Jakarta, Prohealth.id – Calon presiden (capres) nomor urut 1 Anies Baswedan menyebut tingginya indeks polusi di Jakarta dikarenakan banyaknya alat pendeteksi atau pemantau kualitas udara yang terpasang di sejumlah titik dibandingkan daerah lain.
Dikutip dari situs resmi Cekfakta.com, kolaborasi lintas media dengan Cek Fakta mengungkapkan bahwa Anies Baswedan mengakui angka tersebut juga disumbang oleh emisi kendaraan di Jakarta. Hal itu disampaikan Anies menanggapi pernyataan capres nomor urut 2 Prabowo Subianto yang menyinggung kepemimpinan Anies saat menjadi Gubernur DKI Jakarta. Menurut Prabowo, anggaran DKI Jakarta yang mencapai Rp80 triliun tak bisa mengatasi indeks polusi ibu kota Negara itu.
“Ketika polusi udara terjadi dan anginnya bergerak ke arah Lampung, ke arah Sumatra, ke arah Laut Jawa, di sana tidak ada monitor, maka (indeks polusi) tidak muncul. Kalau problemnya dari dalam kota saja, maka memang (angkanya) konsisten tiap waktu,” jawab Anies.
Pernyataan Anies tersebut salah karena Provinsi Lampung memiliki alat pemantau kualitas udara yang diuji di sejumlah daerah secara rutin, berdasarkan penelusuran Tim Live Cek Fakta di Antaranews. Sementara berdasarkan berita di Republika, DKI Jakarta menggunakan alat pengukur udara berupa stasiun pemantau kualitas udara (SPKU).

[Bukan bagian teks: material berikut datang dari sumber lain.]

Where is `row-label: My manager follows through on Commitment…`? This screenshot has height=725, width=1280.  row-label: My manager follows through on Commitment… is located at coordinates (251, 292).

Tercatat, ada lima SPKU fixed station di lima kota administrasi di DKI Jakarta. Anies kemudian menyebut pihaknya sudah melakukan sejumlah cara untuk mengatasi polusi.
Pertama, dengan pengendalian emisi dari kendaraan bermotor dengan pengujian emisi kendaraan. Kedua, elektrifikasi kendaraan umum, dan ketiga konversi kendaraan umum dari bahan bakar minyak (BBM) menjadi elektrik.
“Dan dulu yang naik kendaraan umum hanya 350.000 per hari, sekarang 1 juta per hari. Itu yang kami kerjakan untuk menangani soal polusi di Jakarta,” kata Anies.
Pernyataan Anies tersebut sebagian benar karena jumlah penumpang kendaraan umum di Jakarta, salah satunya Trans Jakarta mencapai sejuta penumpang per hari dan terus meningkat.
Namun, berdasarkan data dari Badan Pusat Statistik (BPS) Provinsi Jakarta, jumlah penumpang pada 2019 lebih banyak dibandingkan pada 2020 dan 2021. Kemungkinan karena pada dua tahun itu terjadi Pandemi Covid-19 sehingga terjadi penurunan penumpang.